BEGIN SUPPLIED MATERIAL
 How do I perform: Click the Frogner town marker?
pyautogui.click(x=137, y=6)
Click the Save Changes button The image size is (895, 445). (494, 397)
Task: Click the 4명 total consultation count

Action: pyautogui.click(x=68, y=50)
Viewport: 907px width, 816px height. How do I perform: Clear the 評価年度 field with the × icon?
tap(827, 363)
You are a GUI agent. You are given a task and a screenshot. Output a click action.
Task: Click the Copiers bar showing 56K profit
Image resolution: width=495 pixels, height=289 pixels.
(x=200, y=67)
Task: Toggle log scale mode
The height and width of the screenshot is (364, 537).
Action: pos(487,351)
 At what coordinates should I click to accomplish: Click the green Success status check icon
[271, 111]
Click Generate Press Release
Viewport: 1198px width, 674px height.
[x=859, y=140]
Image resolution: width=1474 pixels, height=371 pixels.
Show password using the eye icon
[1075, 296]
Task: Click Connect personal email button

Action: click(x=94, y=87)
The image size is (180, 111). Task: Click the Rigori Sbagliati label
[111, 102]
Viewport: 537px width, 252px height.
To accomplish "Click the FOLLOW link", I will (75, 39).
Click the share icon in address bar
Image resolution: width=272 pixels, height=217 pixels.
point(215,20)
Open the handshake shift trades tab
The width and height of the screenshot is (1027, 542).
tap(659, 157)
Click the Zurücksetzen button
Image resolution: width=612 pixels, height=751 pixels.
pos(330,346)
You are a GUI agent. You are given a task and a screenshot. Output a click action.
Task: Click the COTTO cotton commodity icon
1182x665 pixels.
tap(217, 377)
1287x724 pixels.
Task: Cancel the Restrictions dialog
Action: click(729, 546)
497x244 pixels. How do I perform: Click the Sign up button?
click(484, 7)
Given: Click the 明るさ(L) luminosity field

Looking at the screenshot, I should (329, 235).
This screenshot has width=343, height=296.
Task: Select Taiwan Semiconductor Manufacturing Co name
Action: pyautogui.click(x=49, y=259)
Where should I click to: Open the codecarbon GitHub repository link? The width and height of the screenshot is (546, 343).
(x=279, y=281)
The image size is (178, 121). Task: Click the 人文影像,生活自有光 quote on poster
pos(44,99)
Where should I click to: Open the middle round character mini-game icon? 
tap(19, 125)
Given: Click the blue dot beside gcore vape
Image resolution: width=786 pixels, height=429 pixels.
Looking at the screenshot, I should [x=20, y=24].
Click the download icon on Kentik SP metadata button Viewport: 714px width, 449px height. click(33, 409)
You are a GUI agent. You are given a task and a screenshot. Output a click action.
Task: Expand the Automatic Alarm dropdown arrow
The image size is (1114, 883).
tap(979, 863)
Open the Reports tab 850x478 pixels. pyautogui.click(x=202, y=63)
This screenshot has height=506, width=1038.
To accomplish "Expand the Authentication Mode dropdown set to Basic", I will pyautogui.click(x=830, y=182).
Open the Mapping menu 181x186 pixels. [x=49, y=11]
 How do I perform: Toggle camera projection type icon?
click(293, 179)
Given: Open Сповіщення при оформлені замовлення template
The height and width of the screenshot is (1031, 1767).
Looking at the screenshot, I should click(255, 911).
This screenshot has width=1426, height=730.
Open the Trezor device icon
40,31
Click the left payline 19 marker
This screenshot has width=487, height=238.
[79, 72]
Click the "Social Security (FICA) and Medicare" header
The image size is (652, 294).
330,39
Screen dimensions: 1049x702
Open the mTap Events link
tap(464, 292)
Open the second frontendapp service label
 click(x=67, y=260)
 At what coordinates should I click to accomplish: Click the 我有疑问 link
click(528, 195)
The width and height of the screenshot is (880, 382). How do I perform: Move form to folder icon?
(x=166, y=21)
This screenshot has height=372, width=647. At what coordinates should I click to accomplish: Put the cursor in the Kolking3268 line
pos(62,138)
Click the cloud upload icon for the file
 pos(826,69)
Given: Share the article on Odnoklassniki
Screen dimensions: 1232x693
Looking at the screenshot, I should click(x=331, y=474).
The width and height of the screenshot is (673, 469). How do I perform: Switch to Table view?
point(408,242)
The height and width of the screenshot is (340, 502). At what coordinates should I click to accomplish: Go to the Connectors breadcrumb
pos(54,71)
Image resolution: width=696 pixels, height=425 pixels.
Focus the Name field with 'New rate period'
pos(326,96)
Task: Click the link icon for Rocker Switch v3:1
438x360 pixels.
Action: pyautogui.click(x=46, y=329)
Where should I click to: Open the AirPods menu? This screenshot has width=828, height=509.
END SUPPLIED MATERIAL
* _EXERCISE DESCRIPTION_: What you should produce is an exact copy of the records above.

* _YOUR SOLUTION_:
 How do I perform: Click the Frogner town marker?
pyautogui.click(x=137, y=6)
Click the Save Changes button The image size is (895, 445). (494, 397)
Task: Click the 4명 total consultation count

Action: pyautogui.click(x=68, y=50)
Viewport: 907px width, 816px height. How do I perform: Clear the 評価年度 field with the × icon?
tap(827, 363)
You are a GUI agent. You are given a task and a screenshot. Output a click action.
Task: Click the Copiers bar showing 56K profit
Image resolution: width=495 pixels, height=289 pixels.
(x=200, y=67)
Task: Toggle log scale mode
The height and width of the screenshot is (364, 537).
Action: pos(487,351)
 At what coordinates should I click to accomplish: Click the green Success status check icon
[271, 111]
Click Generate Press Release
Viewport: 1198px width, 674px height.
[x=859, y=140]
Image resolution: width=1474 pixels, height=371 pixels.
Show password using the eye icon
[1075, 296]
Task: Click Connect personal email button

Action: click(x=94, y=87)
The image size is (180, 111). Task: Click the Rigori Sbagliati label
[111, 102]
Viewport: 537px width, 252px height.
To accomplish "Click the FOLLOW link", I will (75, 39).
Click the share icon in address bar
Image resolution: width=272 pixels, height=217 pixels.
point(215,20)
Open the handshake shift trades tab
The width and height of the screenshot is (1027, 542).
tap(659, 157)
Click the Zurücksetzen button
Image resolution: width=612 pixels, height=751 pixels.
pos(330,346)
You are a GUI agent. You are given a task and a screenshot. Output a click action.
Task: Click the COTTO cotton commodity icon
1182x665 pixels.
tap(217, 377)
1287x724 pixels.
Task: Cancel the Restrictions dialog
Action: click(729, 546)
497x244 pixels. How do I perform: Click the Sign up button?
click(484, 7)
Given: Click the 明るさ(L) luminosity field

Looking at the screenshot, I should (329, 235).
This screenshot has width=343, height=296.
Task: Select Taiwan Semiconductor Manufacturing Co name
Action: pyautogui.click(x=49, y=259)
Where should I click to: Open the codecarbon GitHub repository link? The width and height of the screenshot is (546, 343).
(x=279, y=281)
The image size is (178, 121). Task: Click the 人文影像,生活自有光 quote on poster
pos(44,99)
Where should I click to: Open the middle round character mini-game icon? 
tap(19, 125)
Given: Click the blue dot beside gcore vape
Image resolution: width=786 pixels, height=429 pixels.
Looking at the screenshot, I should [x=20, y=24].
Click the download icon on Kentik SP metadata button Viewport: 714px width, 449px height. click(33, 409)
You are a GUI agent. You are given a task and a screenshot. Output a click action.
Task: Expand the Automatic Alarm dropdown arrow
The image size is (1114, 883).
tap(979, 863)
Open the Reports tab 850x478 pixels. pyautogui.click(x=202, y=63)
This screenshot has height=506, width=1038.
To accomplish "Expand the Authentication Mode dropdown set to Basic", I will pyautogui.click(x=830, y=182).
Open the Mapping menu 181x186 pixels. [x=49, y=11]
 How do I perform: Toggle camera projection type icon?
click(293, 179)
Given: Open Сповіщення при оформлені замовлення template
The height and width of the screenshot is (1031, 1767).
Looking at the screenshot, I should click(255, 911).
This screenshot has width=1426, height=730.
Open the Trezor device icon
40,31
Click the left payline 19 marker
This screenshot has width=487, height=238.
[79, 72]
Click the "Social Security (FICA) and Medicare" header
The image size is (652, 294).
330,39
Screen dimensions: 1049x702
Open the mTap Events link
tap(464, 292)
Open the second frontendapp service label
 click(x=67, y=260)
 At what coordinates should I click to accomplish: Click the 我有疑问 link
click(528, 195)
The width and height of the screenshot is (880, 382). How do I perform: Move form to folder icon?
(x=166, y=21)
This screenshot has height=372, width=647. At what coordinates should I click to accomplish: Put the cursor in the Kolking3268 line
pos(62,138)
Click the cloud upload icon for the file
 pos(826,69)
Given: Share the article on Odnoklassniki
Screen dimensions: 1232x693
Looking at the screenshot, I should click(x=331, y=474).
The width and height of the screenshot is (673, 469). How do I perform: Switch to Table view?
point(408,242)
The height and width of the screenshot is (340, 502). At what coordinates should I click to accomplish: Go to the Connectors breadcrumb
pos(54,71)
Image resolution: width=696 pixels, height=425 pixels.
Focus the Name field with 'New rate period'
pos(326,96)
Task: Click the link icon for Rocker Switch v3:1
438x360 pixels.
Action: pyautogui.click(x=46, y=329)
Where should I click to: Open the AirPods menu? This screenshot has width=828, height=509.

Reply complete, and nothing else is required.